# Exercise goal
Count how many lines of the data below contain the string "Open"; the reply should be that number alone.

# Data to process
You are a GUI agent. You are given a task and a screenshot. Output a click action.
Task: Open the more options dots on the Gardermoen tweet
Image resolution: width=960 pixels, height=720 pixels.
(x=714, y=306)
---
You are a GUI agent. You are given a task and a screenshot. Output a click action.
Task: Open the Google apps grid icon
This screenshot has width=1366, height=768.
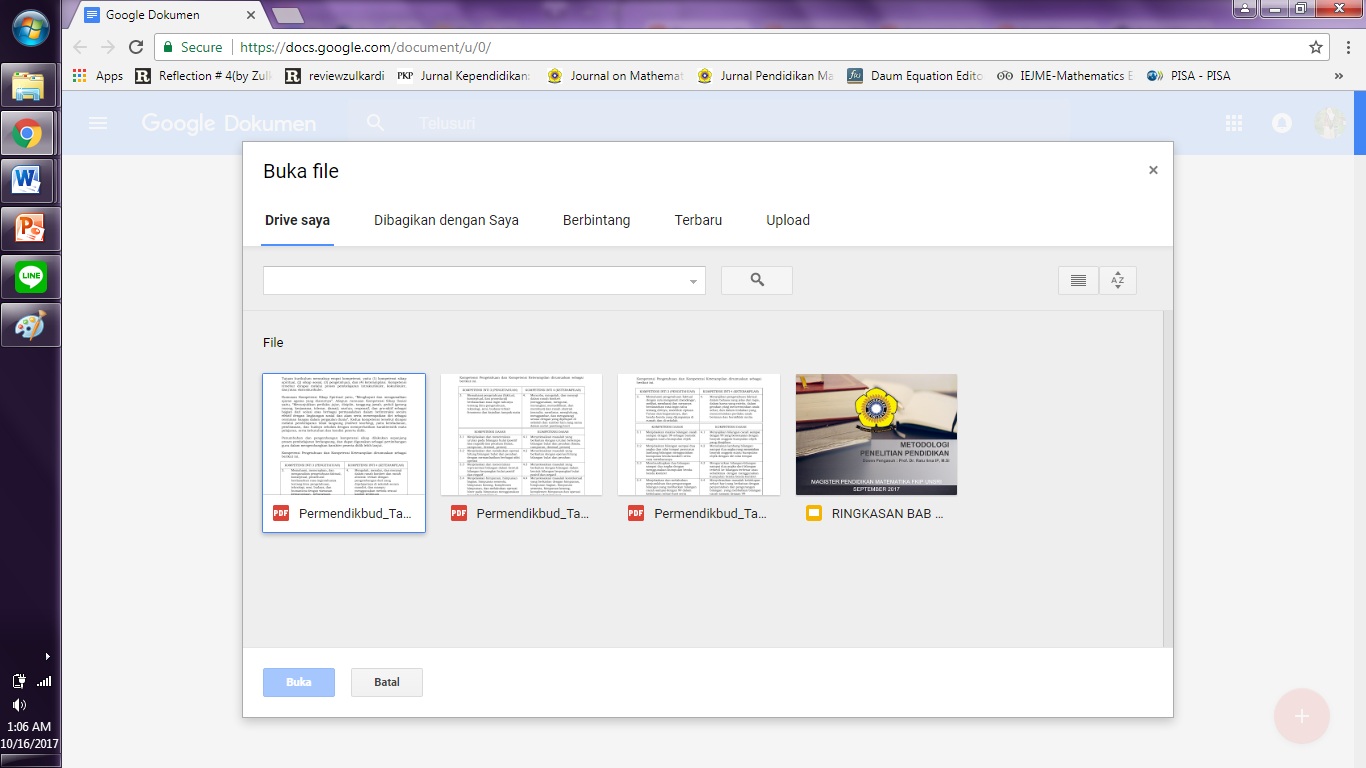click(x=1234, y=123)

# Solution to the exercise
2